How to Get Your Tours out of Komoot
In my previous article “The Future of Komoot: Time to Look for Alternatives?“, I have described what has happened with Komoot.
In short: Komoot was sold to a company, with a very questionable track record.
This raises concerns about the future of the service. Additionally, some people could prefer to avoid the new owner from the ethical point of view.
Mostly all tracks I hiked during the last 15 years, including the most remarkable ones, are stored in Komoot. Many tracks for my “hopefully will do in the future” wishlist are also there. I want to be sure that I will not lose this data.
All these raise another the important question: how to get your data out of Komoot?
Probably you also have a lot of data you do not want to lose in Komoot, and also want to secure it. If so, this post can be useful for you.
I’m aware of two ways to get your data from Komoot:
- For tech enthusiasts
- For everyone else
Method 1: For tech enthusiasts
Jan-Lukas Else wrote a go program which downloads your tracks to your computer – you can check his post about it “Automatic Komoot export“. To use this solution, you need to:
- Have the go language runtime installed on your machine
- download the application from the git repo https://git.jlel.se/jlelse/KomootExport
- Rename creds.example yaml to creds.yaml and put your credential in it (in yaml format of course)
- Start the app from the command line
This should download all your completed tours.
According to a reddit comment, to download your planned tours you must change line 104 in file “main.go” file to:
Param("type", "tour_planned").
People reported that this worked for them. I personally, chose the method 2.
Method 2: For everyone else
You write an e-mail to “datenschutzbeauftragter@komoot.de” (this is an email of Komoot’s privacy protection officer according to Komoot’s “Data privacy statement“) using the e-mail your Komoot account is linked to. In this email you ask to provide you your data (GDPR requires this for EU residents, but I’m sure Komoot will do this for any user).

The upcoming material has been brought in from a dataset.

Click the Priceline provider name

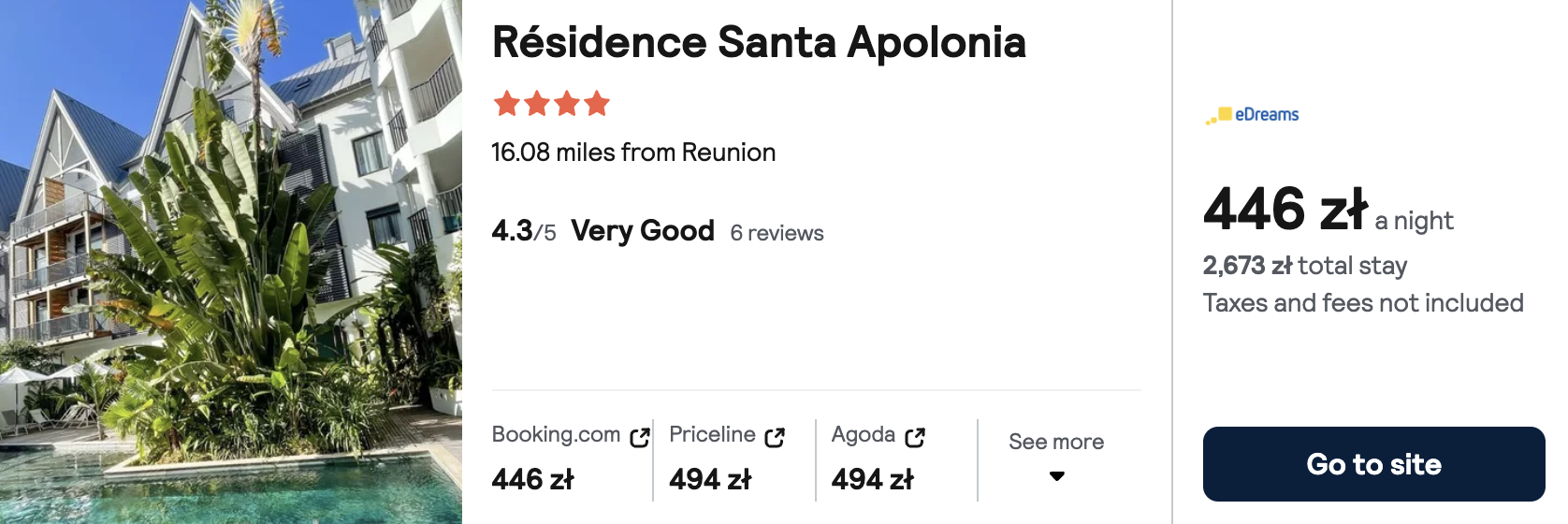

After some time, you will receive a link to download all your data, not just the tracks.

In my case, I received an email with the link after 26 hours 55 minutes (aka the next day) – pretty fast.
Technical note: as you can see, the link is a direct link to AWS S3 bucket file without any permissions control.
The downloaded zip contains all the data – from my avatar to all my tracks:

Each tour is placed in a folder. The folder includes:
- GPX track – the track you can open/import to any tools of your choice
- And “tour.json” – a json formatted text file with the metadata. The main part of this metadata are type (either “tour_recorded” or “tour_planned”) and the name.

If your tours collections are small – you can rename GPX files and group them (completed/planned, sport types) manually. If not, you can write a script for your OS which will do this automatically or ask ChatGPT to do this.